Student Responders proved to be just the technology that was needed to make formative assessment practical. Creating IWB Presentations with embedded Student Response questions has enabled a pedagogy that alternates between short intervals of direct instruction and real-time embedded formative assessment. Not only is the content of the course embedded in each IWB Presentation, so is the pedagogy that is used to teach that content.

Informing Instruction

Example of Formative Assessment through Student Responders

Example of Formative Assessment through Student Responders

After brief direct instruction on a new topic, formative assessment questions are asked of the class, within the IWB Presentation; students are encouraged to discuss their ideas. When the question is stopped and the class’s answers are displayed on the board, there are three possible outcomes: they are almost all right; they are almost all wrong; there is a mixture of right and wrong answers. Only the teacher knows which is the case in each instance, since the students do not yet know which answer is correct.

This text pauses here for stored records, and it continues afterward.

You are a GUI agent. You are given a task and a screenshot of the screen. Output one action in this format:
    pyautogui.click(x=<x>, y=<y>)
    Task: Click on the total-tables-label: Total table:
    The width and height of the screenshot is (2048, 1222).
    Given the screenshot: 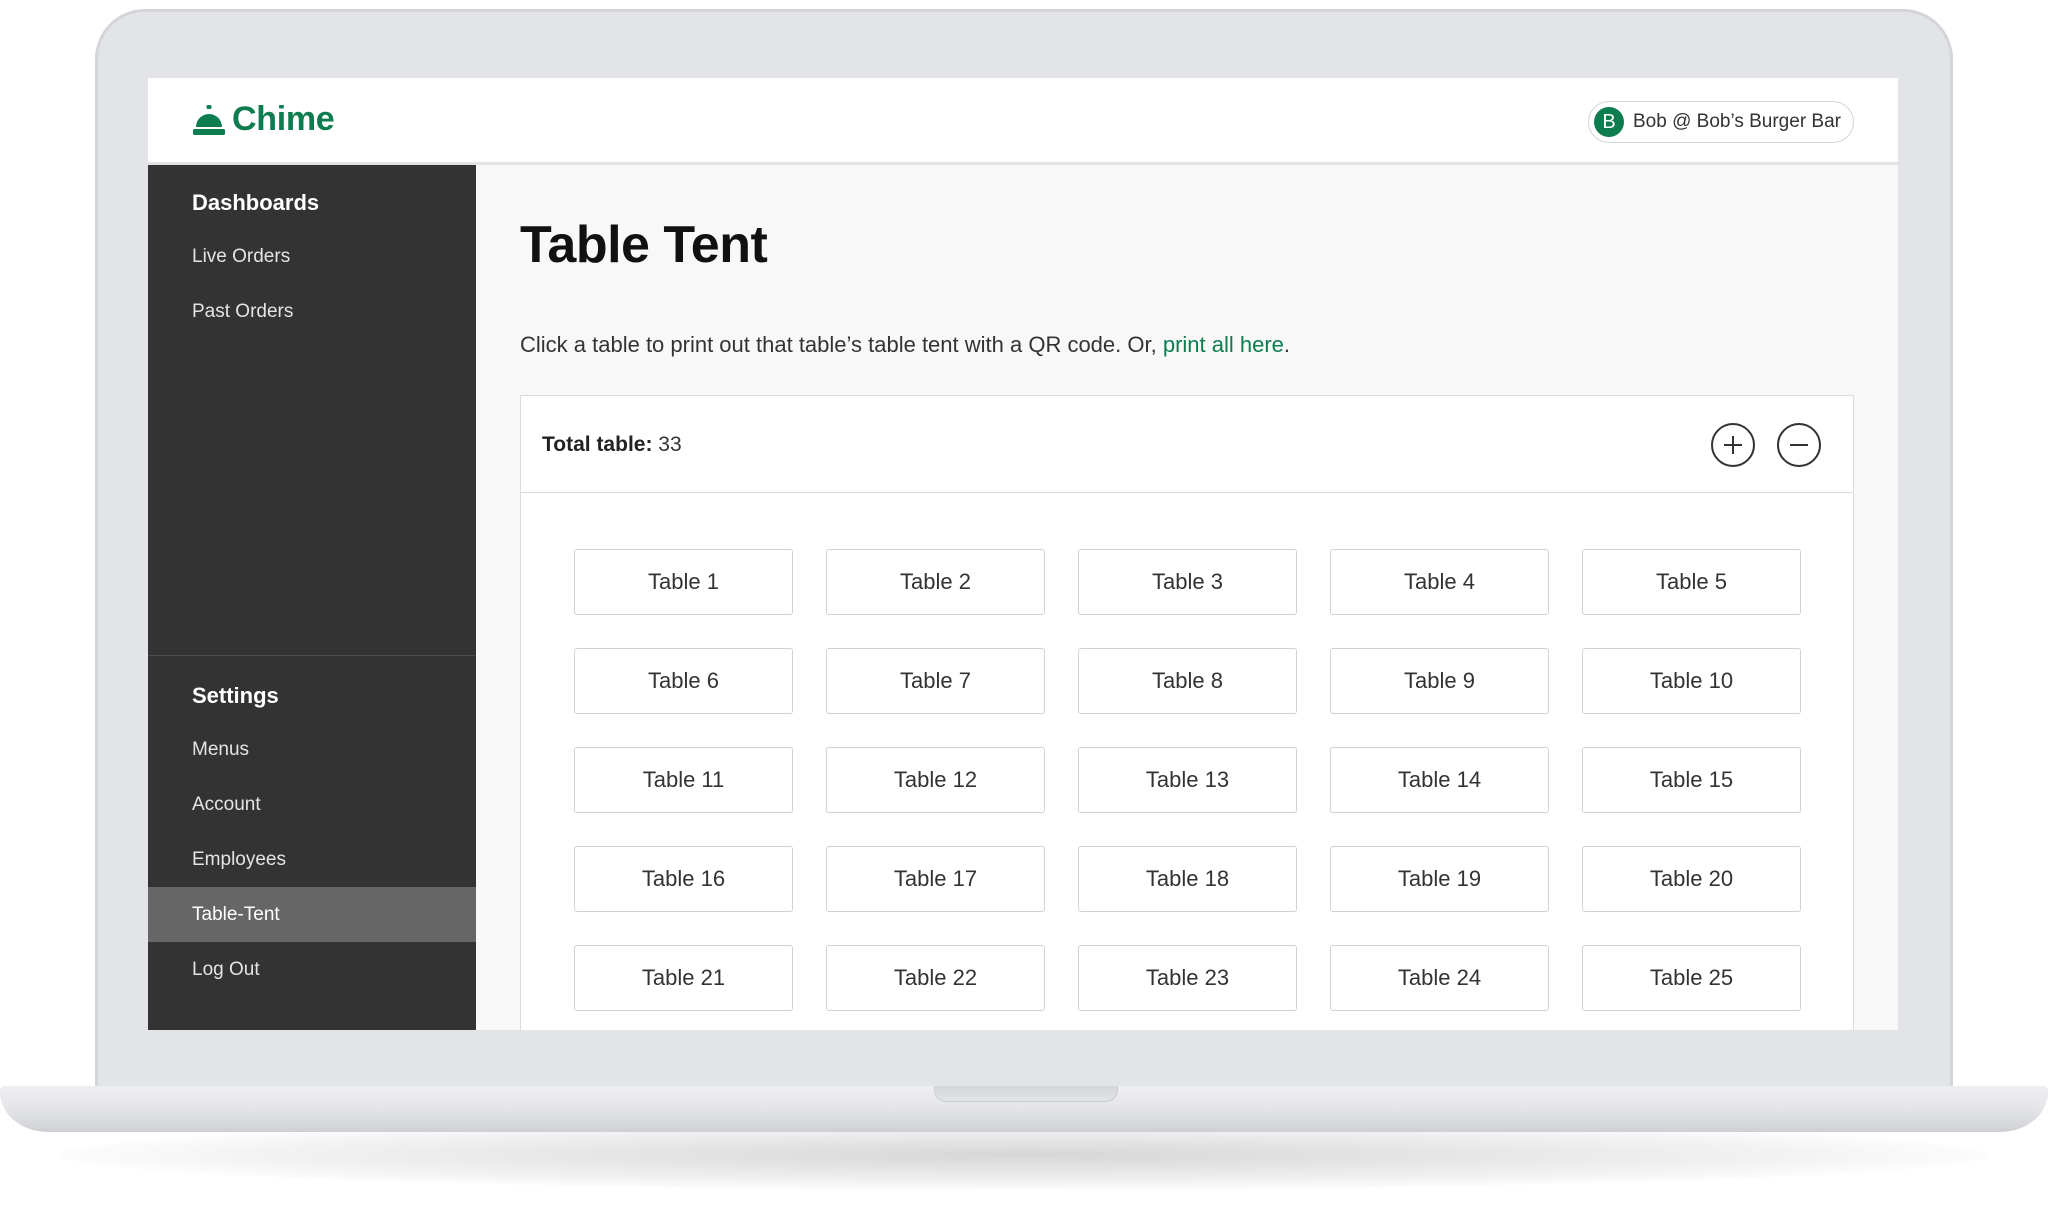 What is the action you would take?
    pyautogui.click(x=598, y=444)
    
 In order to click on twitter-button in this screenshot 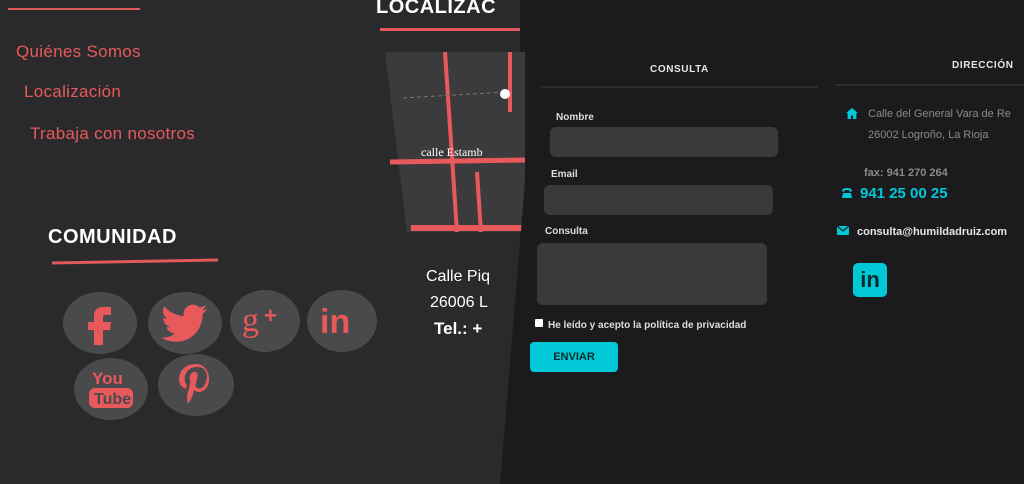, I will do `click(185, 323)`.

If they are all right, the teacher might try one more question, and if the result is equally good, skip the rest of the questions and go to the next topic. If they are all wrong, the teacher would reteach the concept. If there is a mixture, the teacher would ask the students to find someone with a different answer and have each try to convince the other that they are correct. Then, they would re-vote to see if the students have been able to reason to the correct answer, which is the usual outcome. If not, the teacher would explain the correct answer. Then they try again, repeating this with multiple questions until the vast majority is answering correctly on at least two questions in a row.